2.22. Fusarium incarnatum (Desm.) Sacc.

Fusarium incarnatum is a pathogenic mold belonging to Nectriaceae. It is widespread in subtropical and temperate regions as the agent of several crop diseases and mycotoxin producers such as trichothecenes and zearalenone [127]. In freshwater habitats, it was isolated as an endophyte from the roots and leaves of P. australis. Very little research has been reported on the medicinal properties of F. incarnatum. The ethyl acetate extract of F. incarnatum was tested by Das et al. [128] for its antioxidant and antibacterial properties. The fungal extract showed high radical scavenging activity both in ABTS (17.5 ± 0.2 mg TE/g dry extract) and the DPPH assay (IC50 value 379.98 ± 0.8 μg/mL); high reducing power (38.3 ± 0.6 mg AA/g dry extract) and high inhibition capacity of lipid peroxidation (IC50 534.69 ± 2.7 μg/mL). Regarding the antimicrobial effect, it showed inhibition properties against P. aeruginosa, S. aureus, E. coli, Enterobacter aerogenes, and K. pneumoniae with a diameter of inhibition zone of 15.0 ± 0.9, 12.5 ± 0.5, 16.9 ± 0.2, 15.6 ± 0.7, 10.0 ± 0.1 mm, respectively. Chua et al., 2024 [129] separated bioactive compounds with antimicrobial activity from the crude extract of F. incarnatum, showing that Fraction 1 and Fraction 2, rich in alkaloids, terpenoids, flavonoids, and phenolic compounds, had an inhibitory effect against B. cereus and Ganoderma boninense Pat. with MIC values of 0.156 and 0.3125 mg/mL, respectively.

3. Conclusions

This review demonstrated that freshwater fungi possess significant medicinal potential. As reported in Figure 2, most of them are known to have antioxidant properties, acting against free radical and cellular oxidation processes, and antimicrobial activity against several pathogenic bacteria and fungi of clinical importance.
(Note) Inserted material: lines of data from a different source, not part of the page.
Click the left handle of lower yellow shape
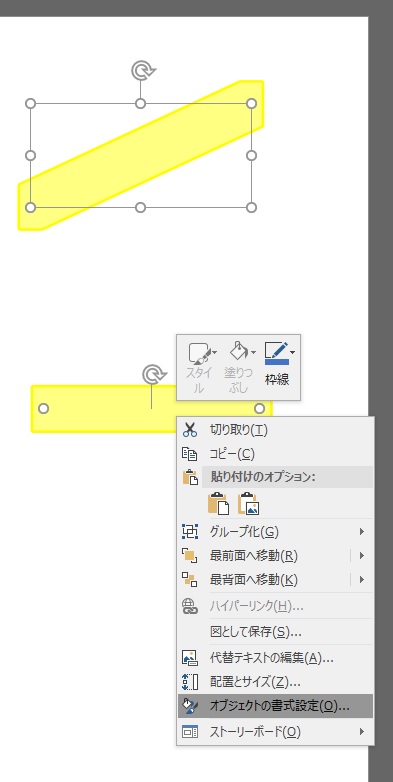The width and height of the screenshot is (393, 782). coord(43,408)
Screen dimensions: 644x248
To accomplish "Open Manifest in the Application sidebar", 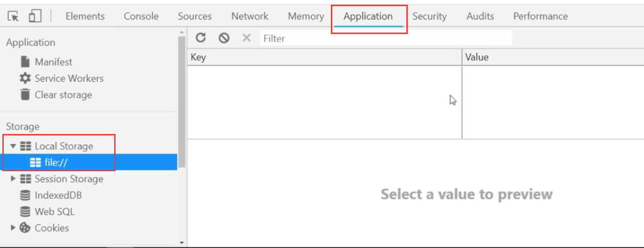I will 53,62.
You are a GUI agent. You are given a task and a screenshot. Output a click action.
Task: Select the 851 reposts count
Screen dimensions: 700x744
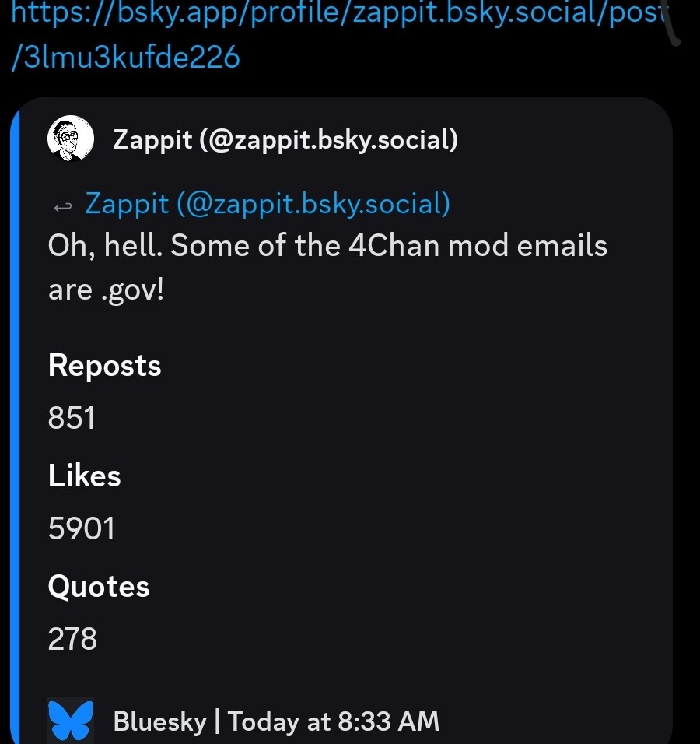[72, 418]
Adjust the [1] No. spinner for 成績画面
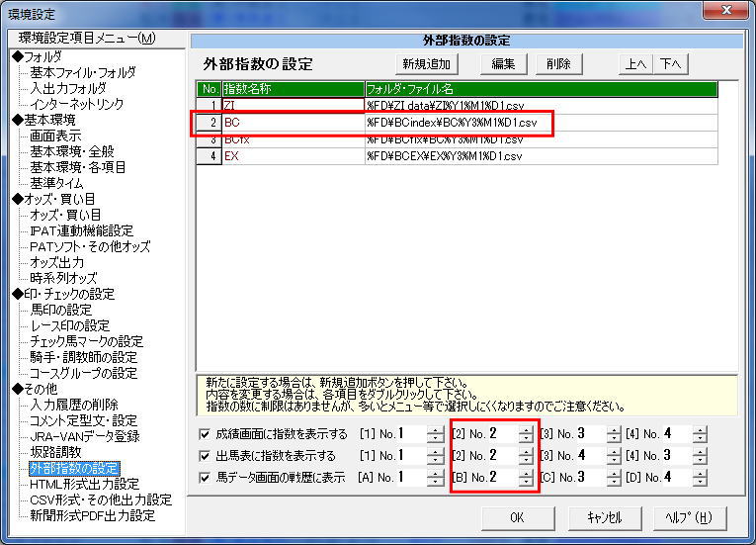Screen dimensions: 756x545 point(436,434)
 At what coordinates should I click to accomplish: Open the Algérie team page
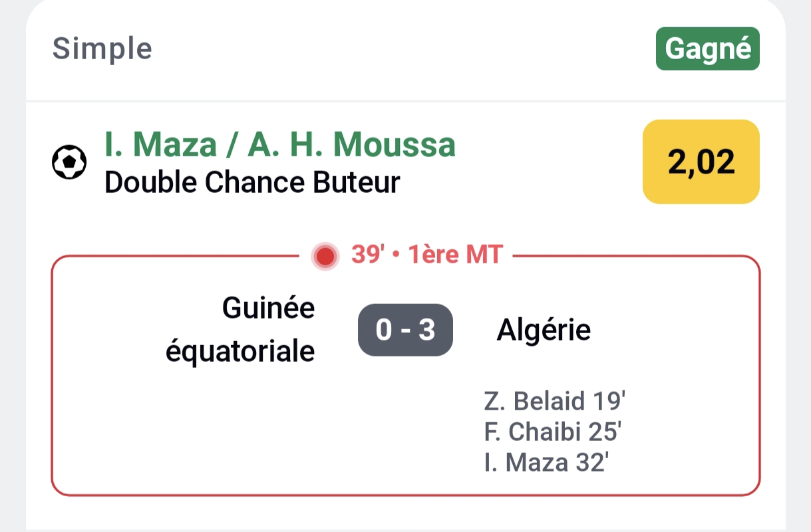[x=544, y=329]
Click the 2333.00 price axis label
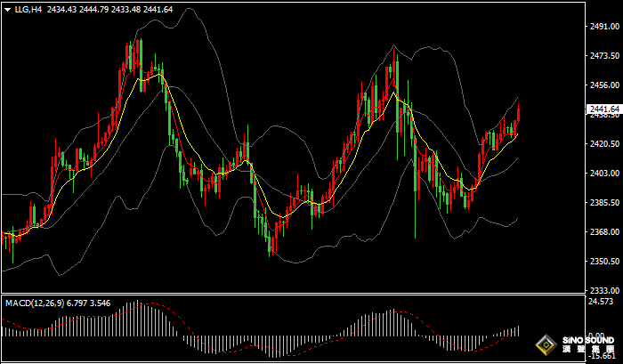 603,291
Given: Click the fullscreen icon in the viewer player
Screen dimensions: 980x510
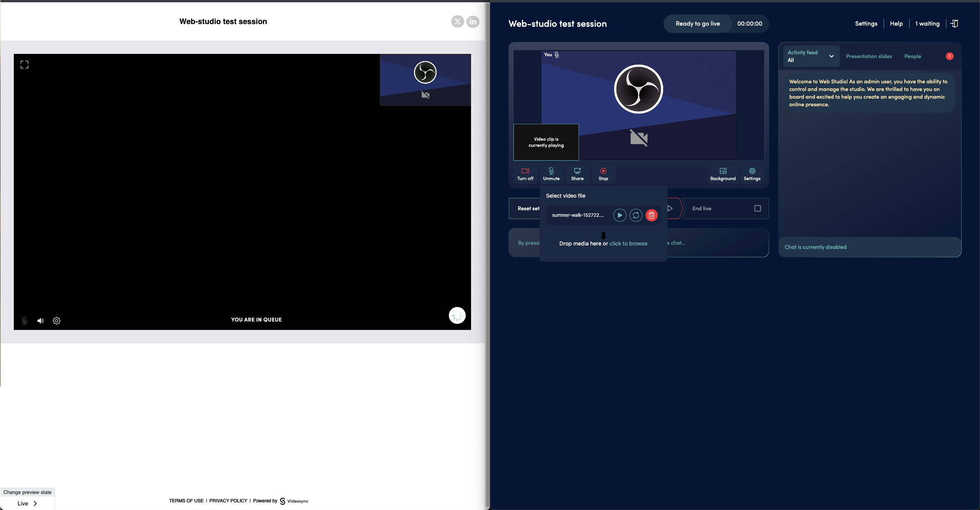Looking at the screenshot, I should 24,65.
Among the medicinal properties, antiaging effect, antidiabetic potential, anti-inflammatory, immunomodulatory, hepatoprotective, cardioprotective, anticancer, anti-Alzheimer, and antihypercholesterolemic activities were also reported, confirming that this ecological fungal group represents not only an important part of the wide fungal diversity but also a valid alternative source of bioactive compounds useful for human and animal health.

Author Contributions

Conceptualization, G.V., I.C., and G.M.; methodology, G.M.; validation, G.V.; investigation, G.M.; resources, G.M.; data curation, I.C. and G.M.; writing—original draft preparation, G.M.; writing—review and editing, I.C. and G.V.; visualization, G.M.; supervision, G.V.; project administration, G.V.; funding acquisition, G.V. All authors have read and agreed to the published version of the manuscript.

Funding

Project funded under the National Recovery and Resilience Plan (NRRP), Mission 4, Component 2, Investment 1.4-Call for tender No. 3138 of 16 December 2021, rectified by Decree n. 3175 of 18 December 2021 of Italian Ministry of University and Research funded by the European Union—NextGenerationEU Project Code CN_00000033, Concession Decree No. 1034 of 17 June 2022 adopted by the Italian Ministry of University and Research, CUP B73C22000790001, Project Title “National Biodiversity Future Center-NBFC”.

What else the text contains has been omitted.